§ Job 1
Reproduce word for word the portion of the drill bit passage that opens with the words containing "While the drill" and closes with "an expanded position.".

When the drill bit 10 is being tripped in or out of the hole, and thus the blades 40, 42, 44 are drawn downwardly, the circumferential distance 78 around the outer gage portion 80 of blades 40, 42, 44 is equal to or less than the circumferential distance 24 around the outer body diameter 22 of the drill bit 10. Comparison of the outer body diameter 22 of the drill bit 10 to the outer extent 80 of the blades during tripping may be seen in FIG. 4, which illustrates a cross section of blade 44 shown in FIG. 7. Because the blades are retracted when the drill bit 10 is travelling through the hole, the blades 40, 42, 44 cannot easily become lodged on any material or formation in the hole and cannot become Jammed downhole.

As shown in FIG. 3, when the drill bit 10 is tripped into the hole, the lower edges 72, 74, 76 of the blades 40, 42, 44 eventually come into contact with the bottom of the hole 82. Contact of the blades 40, 42, 44 with the bottom of the hole 82 results in force being applied to the lower edges 72, 74, 76 of the blades 40, 42, 44 and the blades are urged upwardly, and radially outwardly in direction 84, until each pin 50 comes into a position proximate the lower end 86 of each slot 48. At the same time, the upper edge 88 of the blade 44 positioned within the channel 36 comes into registration with the upper end 90 of the channel 36 thereby preventing further upward and outward movement of the blade 44 in the channel 36, and shearing of pin 50. The relationship of the blade 44 to the channel 36 may be more easily understood by reference to FIG. 5.

While the drill bit 10 of the present invention is illustrated as having a retracted position wherein the cutting means 14 define a diameter which is less than outer diameter 22 of body 12, it should be understood that the retracted cutting means 14 may initially define a larger diameter than body 12, and extend even farther radially outwardly from body 12 in an expanded position.

It should also be understood that a blade retention means, such as shear pins, biasing springs, spring-biased ball detents, magnets, leaf drag springs or other means known in the art may be employed to assist in retaining blades 40, 42 and 44 in a retracted position until it is desired to expand them. FIG. 4 depicts a modification employing a coil-type biasing spring 93. FIG. 5 depicts a modification employing a shear pin 95 which has been severed as blade 44 extends. However, such features are not absolutely essential to the basic concept of the invention.

Due to hydrostatic pressure of the drilling fluid in the well bore, there will normally be an accumulation of fluid which has seeped into the channel 36 and which may impede free upward movement of the blades 40, 42 and 44. Therefore, relief apertures 92, shown in FIGS. 4 and 5 with respect to column 30 and blade 44, may be formed through the bit body 12 or the columns 26, 28 and 30 to provide communication of fluid therethrough from the channels 36 to outside the bit body 12.

§ The data
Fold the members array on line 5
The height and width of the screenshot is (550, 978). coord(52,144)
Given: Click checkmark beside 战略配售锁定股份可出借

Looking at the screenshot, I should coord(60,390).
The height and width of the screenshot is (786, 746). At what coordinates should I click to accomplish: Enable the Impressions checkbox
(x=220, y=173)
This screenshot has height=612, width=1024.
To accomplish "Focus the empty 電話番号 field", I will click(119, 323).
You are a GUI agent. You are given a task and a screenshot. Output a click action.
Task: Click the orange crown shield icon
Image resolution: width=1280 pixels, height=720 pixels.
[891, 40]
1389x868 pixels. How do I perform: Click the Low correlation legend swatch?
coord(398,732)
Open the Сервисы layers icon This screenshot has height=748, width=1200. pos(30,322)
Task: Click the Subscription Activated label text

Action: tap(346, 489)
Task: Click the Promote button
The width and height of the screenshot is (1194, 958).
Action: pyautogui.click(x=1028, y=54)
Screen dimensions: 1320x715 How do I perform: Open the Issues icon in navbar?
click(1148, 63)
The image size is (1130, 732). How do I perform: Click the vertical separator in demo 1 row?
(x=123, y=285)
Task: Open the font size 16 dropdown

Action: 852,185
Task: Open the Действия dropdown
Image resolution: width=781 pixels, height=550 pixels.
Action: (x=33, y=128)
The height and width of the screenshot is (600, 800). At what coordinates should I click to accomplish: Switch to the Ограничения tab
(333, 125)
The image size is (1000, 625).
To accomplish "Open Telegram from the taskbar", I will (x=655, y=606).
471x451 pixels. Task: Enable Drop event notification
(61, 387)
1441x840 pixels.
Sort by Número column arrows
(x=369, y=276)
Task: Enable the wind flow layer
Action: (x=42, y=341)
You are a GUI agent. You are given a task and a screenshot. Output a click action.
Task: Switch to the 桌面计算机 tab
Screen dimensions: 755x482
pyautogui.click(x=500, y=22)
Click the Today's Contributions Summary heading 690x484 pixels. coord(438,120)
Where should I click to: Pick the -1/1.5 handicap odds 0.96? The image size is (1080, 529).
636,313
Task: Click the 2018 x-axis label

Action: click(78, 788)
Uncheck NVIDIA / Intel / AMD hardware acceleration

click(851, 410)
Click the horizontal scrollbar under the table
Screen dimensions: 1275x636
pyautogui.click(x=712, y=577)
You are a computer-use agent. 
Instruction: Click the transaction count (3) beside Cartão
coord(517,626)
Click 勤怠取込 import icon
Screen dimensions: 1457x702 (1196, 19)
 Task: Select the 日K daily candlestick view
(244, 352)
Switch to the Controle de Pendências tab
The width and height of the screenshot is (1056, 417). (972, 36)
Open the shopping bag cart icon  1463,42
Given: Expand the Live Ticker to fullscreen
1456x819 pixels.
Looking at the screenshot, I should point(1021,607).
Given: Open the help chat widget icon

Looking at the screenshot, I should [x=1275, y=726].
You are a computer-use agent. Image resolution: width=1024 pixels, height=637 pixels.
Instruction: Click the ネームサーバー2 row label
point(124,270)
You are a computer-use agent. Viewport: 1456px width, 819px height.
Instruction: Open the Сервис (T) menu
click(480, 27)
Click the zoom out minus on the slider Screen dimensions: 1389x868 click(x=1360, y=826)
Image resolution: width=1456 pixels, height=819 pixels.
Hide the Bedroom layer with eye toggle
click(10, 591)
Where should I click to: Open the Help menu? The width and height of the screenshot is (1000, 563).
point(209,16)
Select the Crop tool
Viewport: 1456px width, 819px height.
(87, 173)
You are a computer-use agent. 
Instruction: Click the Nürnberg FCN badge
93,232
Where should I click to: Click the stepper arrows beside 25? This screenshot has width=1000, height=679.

§ Job 2
Quote the rows exactly, starting at the first row and ending with the line that contains "will click(119, 323).".

§ Solution 1
While the drill bit 10 of the present invention is illustrated as having a retracted position wherein the cutting means 14 define a diameter which is less than outer diameter 22 of body 12, it should be understood that the retracted cutting means 14 may initially define a larger diameter than body 12, and extend even farther radially outwardly from body 12 in an expanded position.

§ Solution 2
Fold the members array on line 5
The height and width of the screenshot is (550, 978). coord(52,144)
Given: Click checkmark beside 战略配售锁定股份可出借

Looking at the screenshot, I should coord(60,390).
The height and width of the screenshot is (786, 746). At what coordinates should I click to accomplish: Enable the Impressions checkbox
(x=220, y=173)
This screenshot has height=612, width=1024.
To accomplish "Focus the empty 電話番号 field", I will click(119, 323).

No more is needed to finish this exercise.